A new Weight Watchers app targeting kids and teens is drawing backlash for attempting to control kids’ diets. 

The app, which was designed to assist 8 to 17 year olds reach a healthy weight, uses information from Kurbo and Stanford University’s Pediatric Weight Control Program. 

"To change the health trajectory of the world, we have a tremendous opportunity, but also a responsibility, to help kids, teens and families," said Mindy Grossman, president and CEO at Weight Watchers, in a statement. "With Kurbo's proven platform, we can be a trusted and powerful partner for families, as part of our mission to inspire healthy habits for real life, for everyone."

Dietitians and nutritionists, though, have criticized the company for attempting to control children’s weights at a crucial time for growth and development. 

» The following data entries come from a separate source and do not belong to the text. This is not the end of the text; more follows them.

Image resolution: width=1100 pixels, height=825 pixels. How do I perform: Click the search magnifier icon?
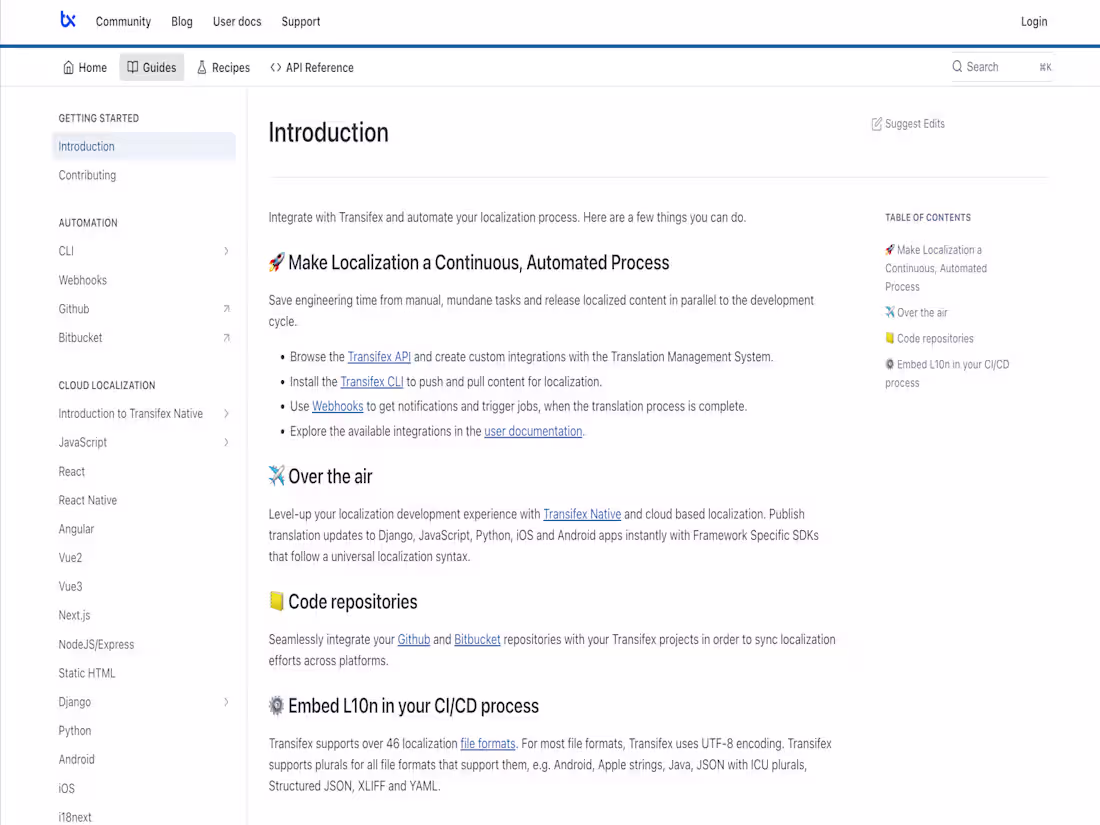957,66
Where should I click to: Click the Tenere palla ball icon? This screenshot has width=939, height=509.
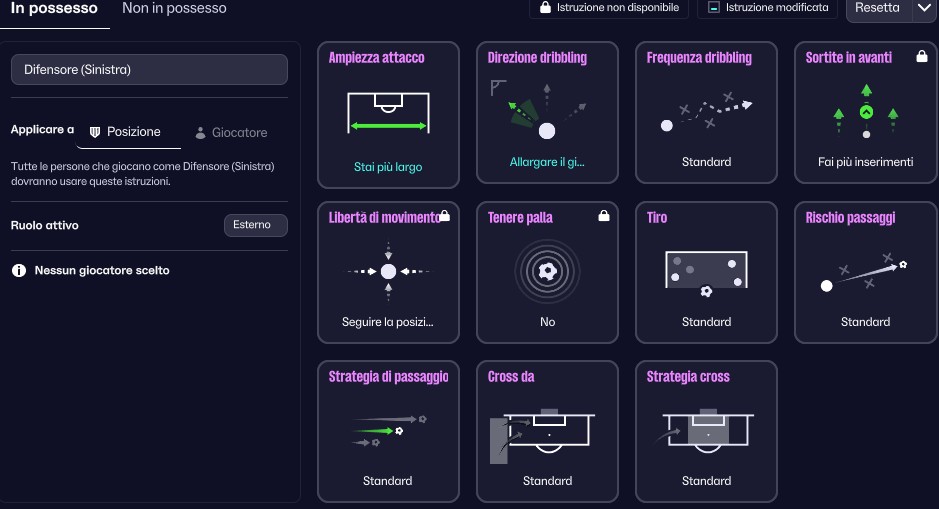pos(547,271)
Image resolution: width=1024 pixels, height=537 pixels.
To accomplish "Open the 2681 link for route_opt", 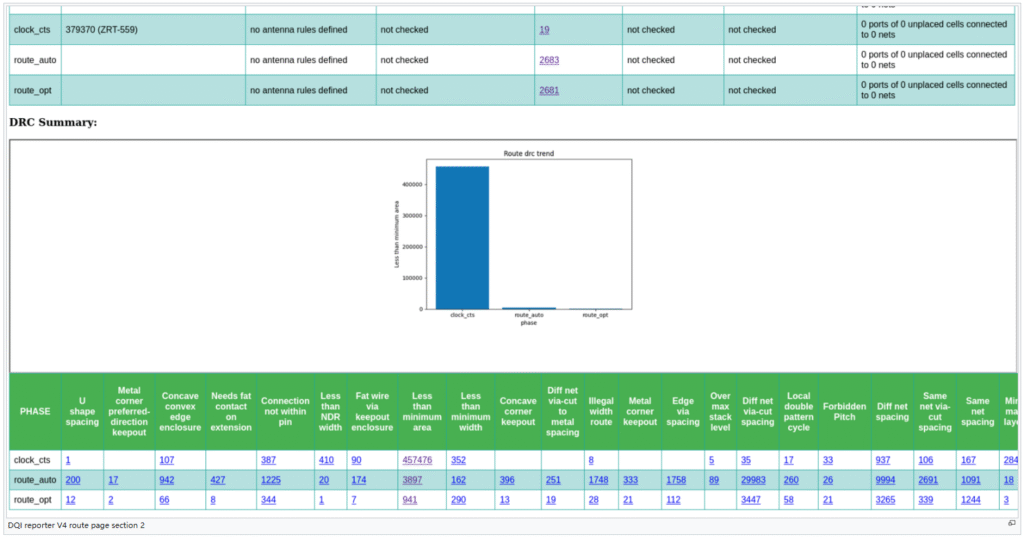I will (548, 90).

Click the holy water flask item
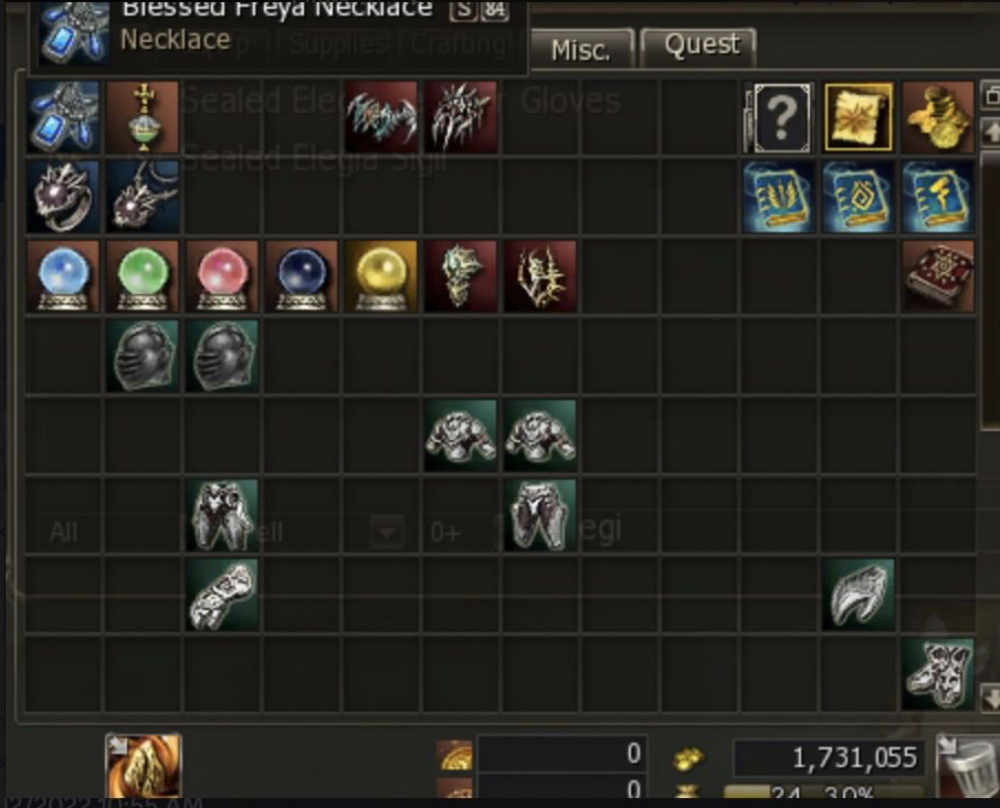[x=143, y=117]
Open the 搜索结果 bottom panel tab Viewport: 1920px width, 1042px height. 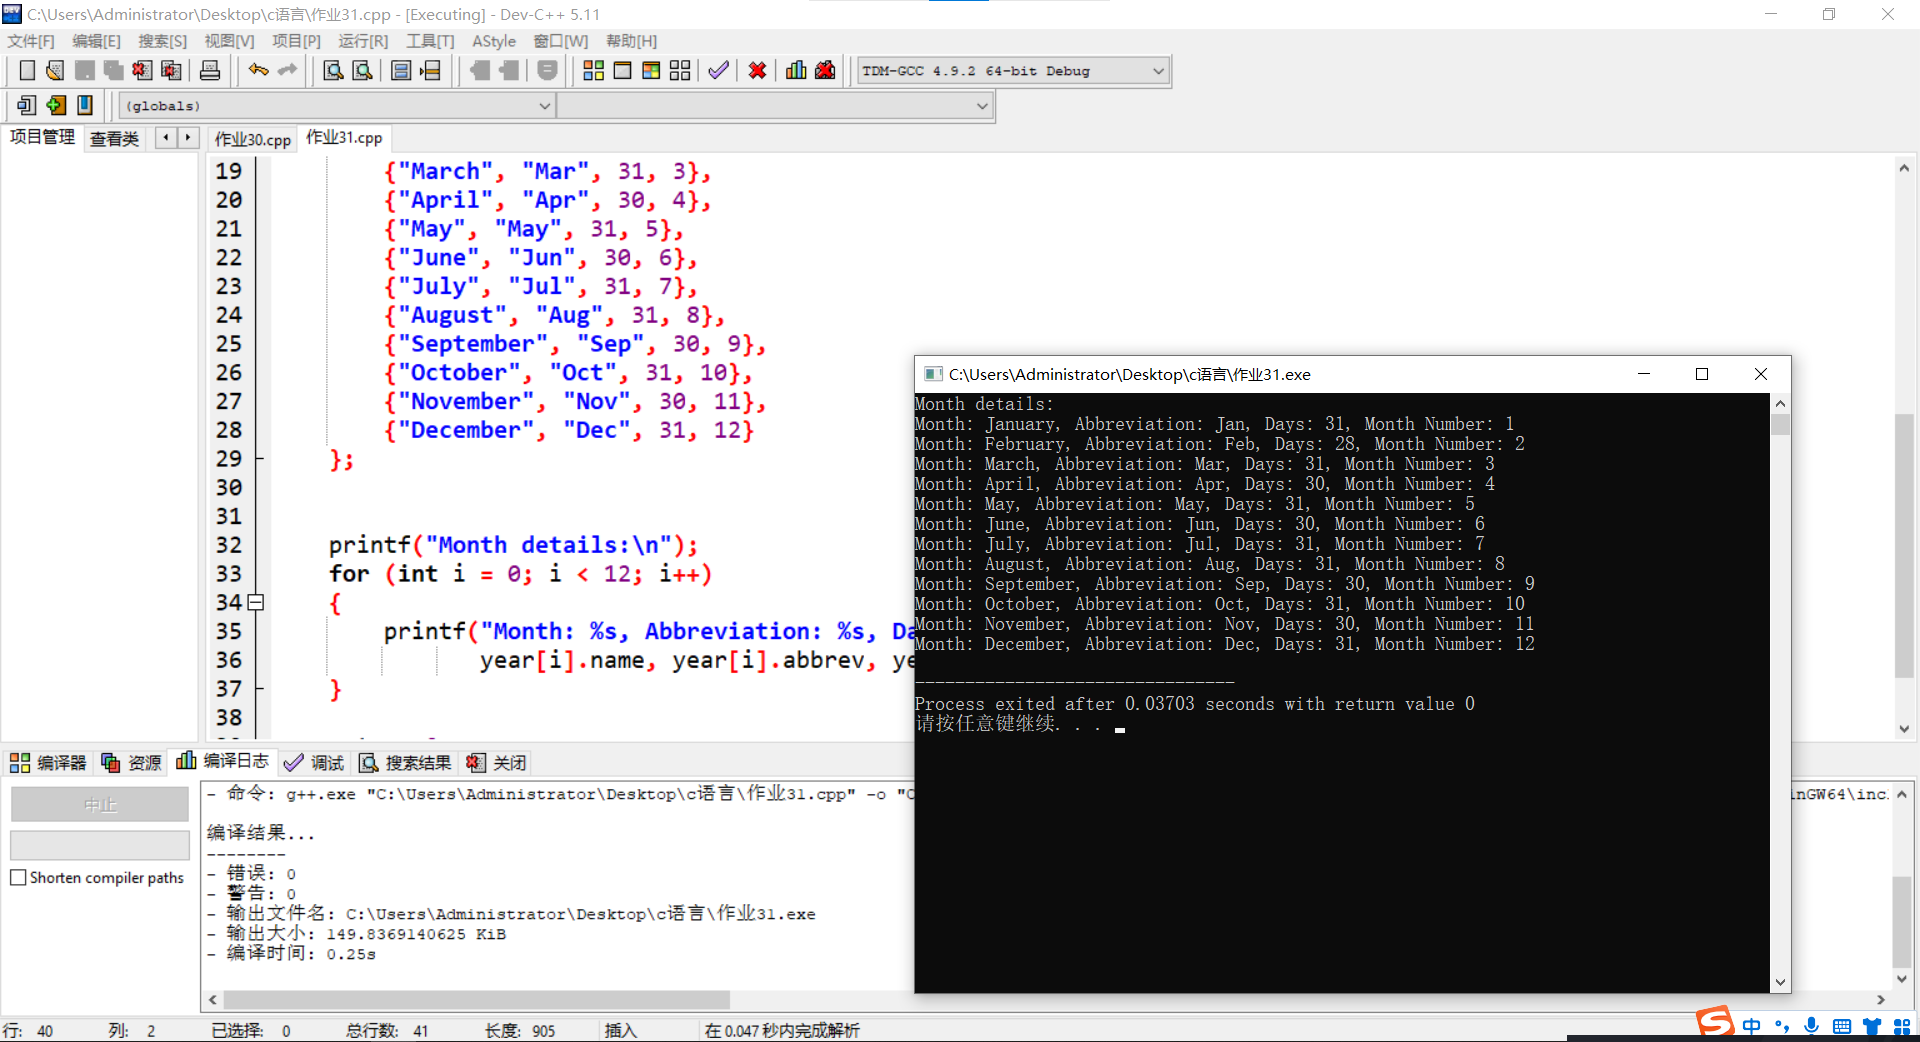point(406,763)
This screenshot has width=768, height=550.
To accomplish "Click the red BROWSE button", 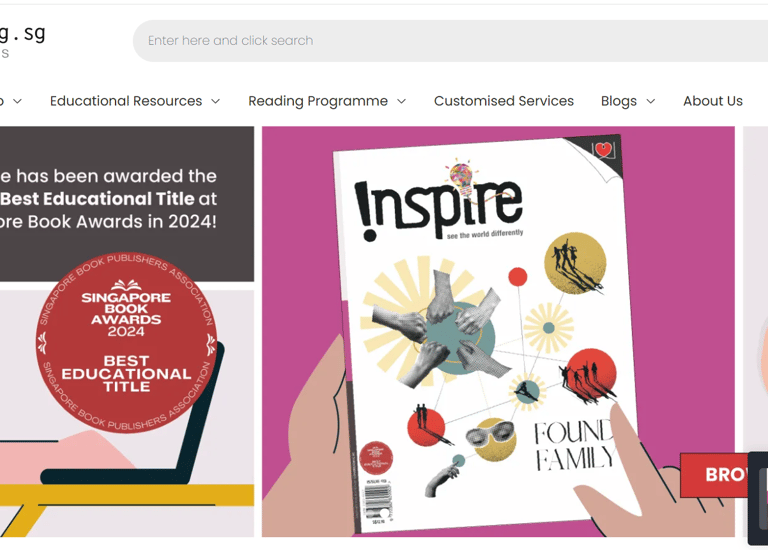I will tap(717, 475).
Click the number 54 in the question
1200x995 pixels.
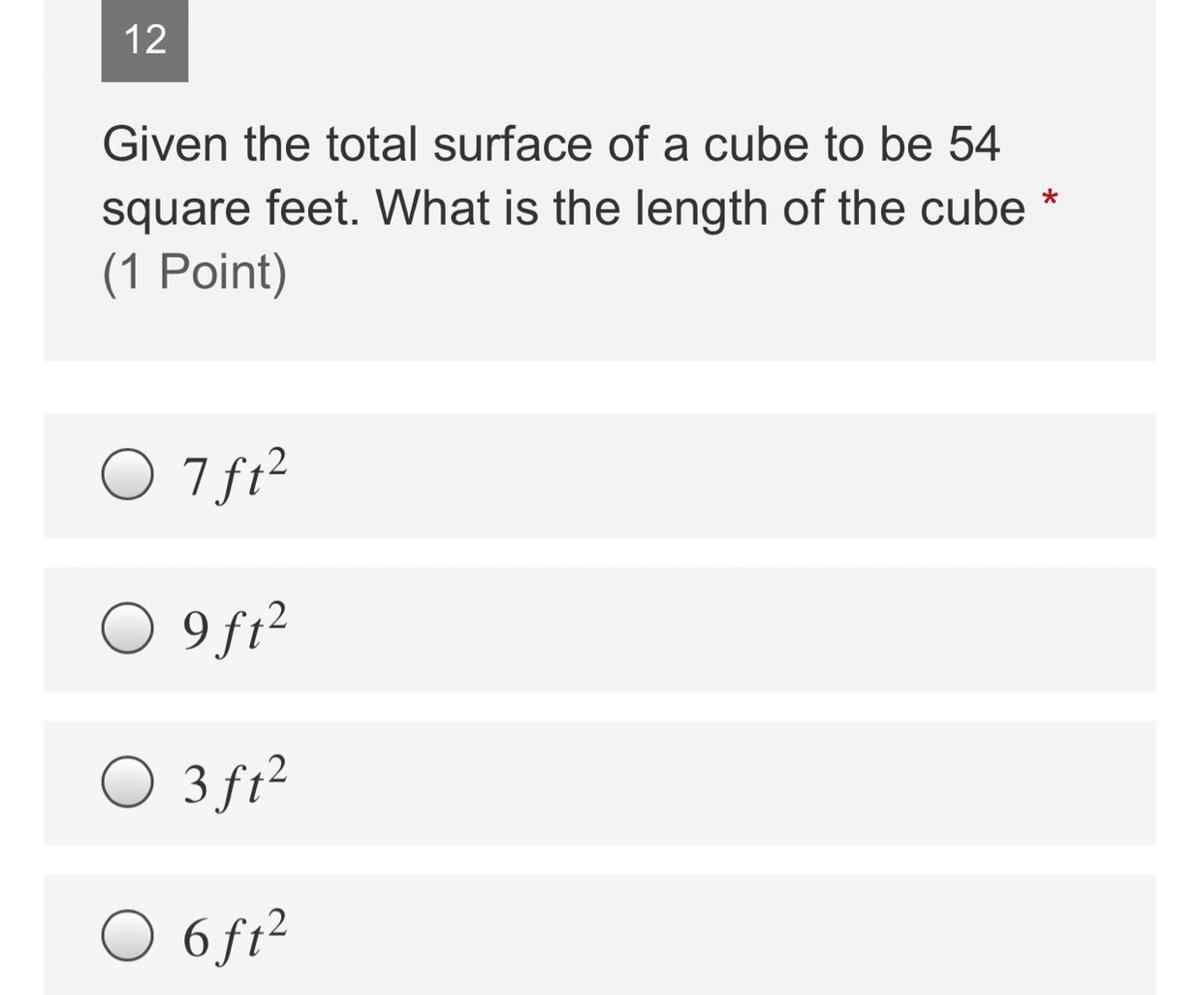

“Trying to shrink children’s (or anyone’s) bodies can put their health at risk,” said nutritionist Christy Harrison in a New York Times editorial. “That’s because intentional weight loss is likely to result in weight cycling — the repeated cycles of weight loss and regain commonly known as yo-yo dieting — and weight cycling carries its own risks, independent of body mass index.”

Weight Watchers isn’t branding the program as a diet app, instead calling it “an easy-to-use, free mobile app with fun and engaging content to inspire healthy behaviors.” 

Nonetheless, Harrison wrote attempts to lose weight “are especially troubling when imposed on children who aren’t in a position to make their own choices.”